The schema also stores other things important to you. Information about AIS targets, charts, routes, tides, waypoints, VHF/HF call signs, MMSI numbers, alarm set-points, cruising notes, names of crew members and much more. As the schema continues to grow, existing data types keep their original URLs, and new information types such as your sailboat’s polar data get new and unique URLs. This allows Signal K applications to keep working despite the inevitable new additions to the schema as it grows.

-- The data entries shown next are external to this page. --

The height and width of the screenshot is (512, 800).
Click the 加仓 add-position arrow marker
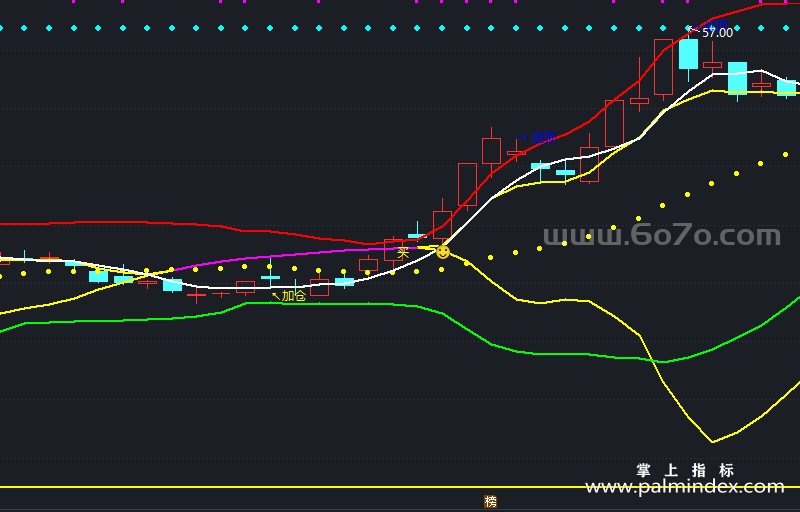[x=289, y=296]
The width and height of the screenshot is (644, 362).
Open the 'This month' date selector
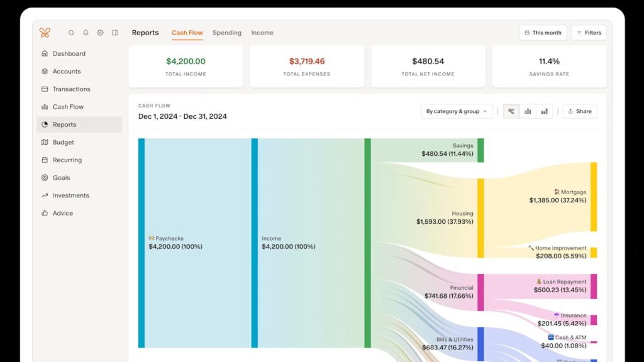pyautogui.click(x=542, y=32)
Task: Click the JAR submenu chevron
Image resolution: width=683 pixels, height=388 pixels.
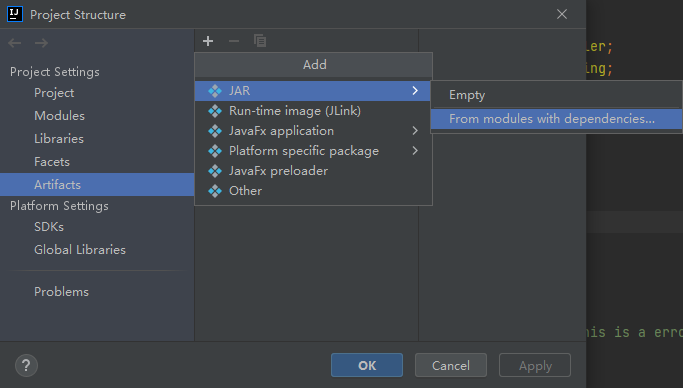Action: (x=415, y=91)
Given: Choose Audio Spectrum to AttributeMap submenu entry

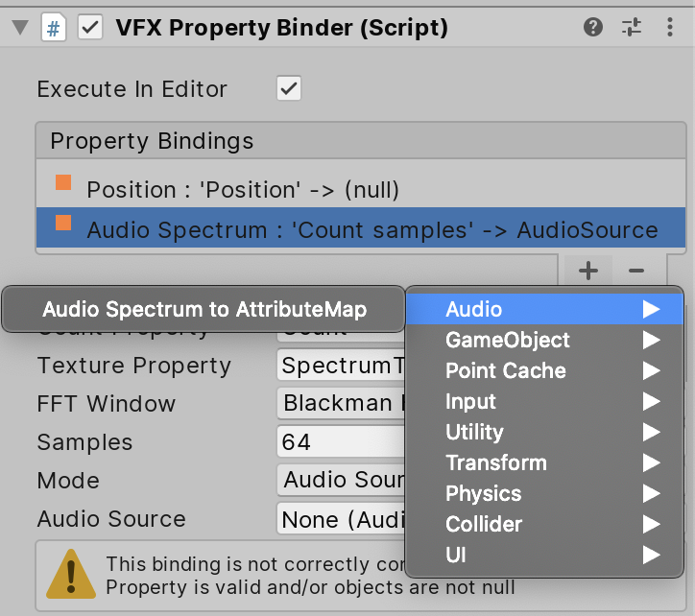Looking at the screenshot, I should 204,309.
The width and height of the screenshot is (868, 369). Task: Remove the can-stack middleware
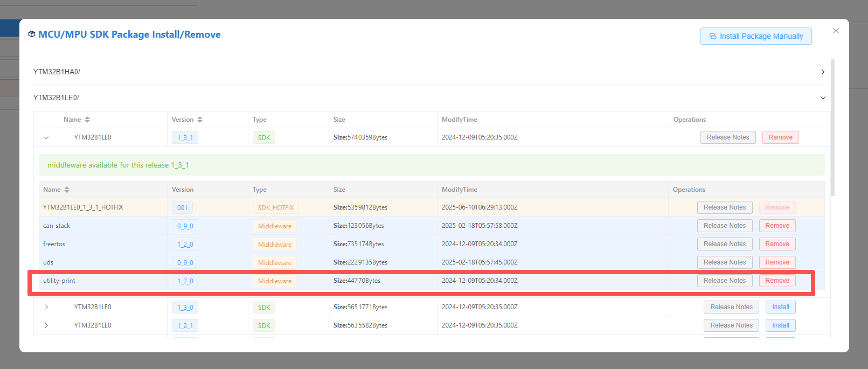click(777, 226)
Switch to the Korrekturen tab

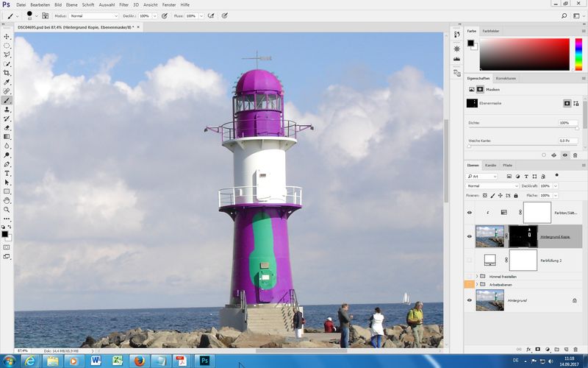click(506, 78)
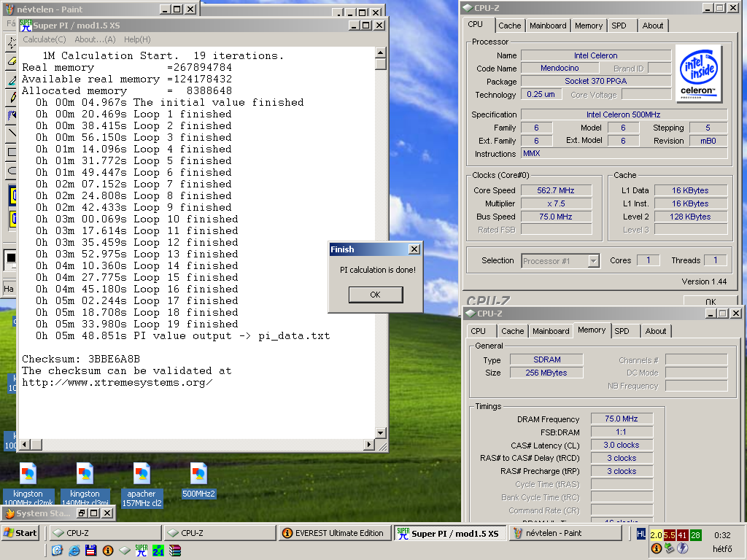
Task: Click the Daemon Tools lightning tray icon
Action: coord(683,548)
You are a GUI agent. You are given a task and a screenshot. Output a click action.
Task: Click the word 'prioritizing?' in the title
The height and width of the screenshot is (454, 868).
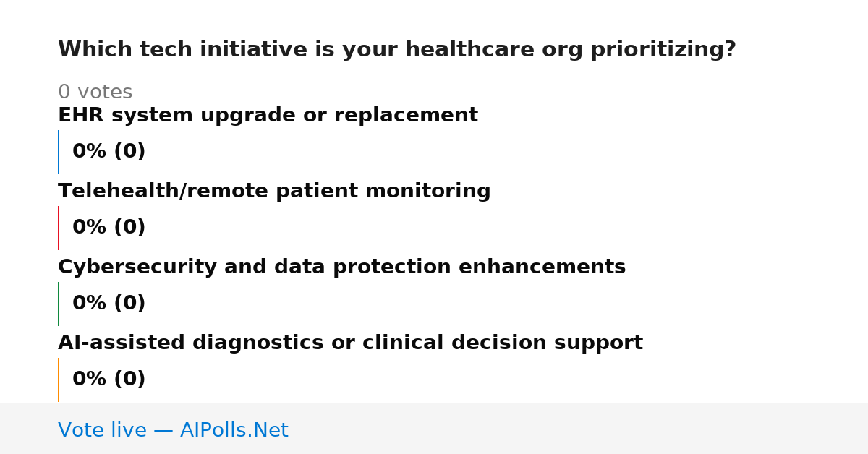pyautogui.click(x=663, y=50)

Arduinos can interface too
Open source hardware such as Arduinos create the opportunity to capture data and/or to manage NMEA as never anticipated. For example Signal K already has a seawater salinity data element in its schema. Arduino’s can sense this along with many other monitoring possibilities such as engine room or freezer temperatures. Lighting control with motion sensors, audio alarms like “Warning bilge high water!” and more are possible by integrating Ardunios into a Signal K based system. The Freeboard Project is completing software to allow Arduino’s to directly communicate with Signal K.
Arduinos are small, powerful and very inexpensive ($60.00) computers used to deal with the physical word. They have many inputs and outputs both digital and analog. An example of a current Arduino boating application is Jack Edward’s very successful and home-built autopilot system, which I wrote about here.
The open source Freeboard system uses Arduinos and Raspberry Pi’s to create a browser-based navigation system that uses Signal K. As part of that effort Freeboard has developed a set of specialized interface boards to aid in connecting Arduinos to your boat and Signal K. There are connections for a GPS, Peet Bros wind instrument and a water speed paddle wheel sensors along with basic autopilot functionality (a work in progress). The Freeboard Project is now rapidly approaching turnkey status. You can learn more about the Freeboard Project here.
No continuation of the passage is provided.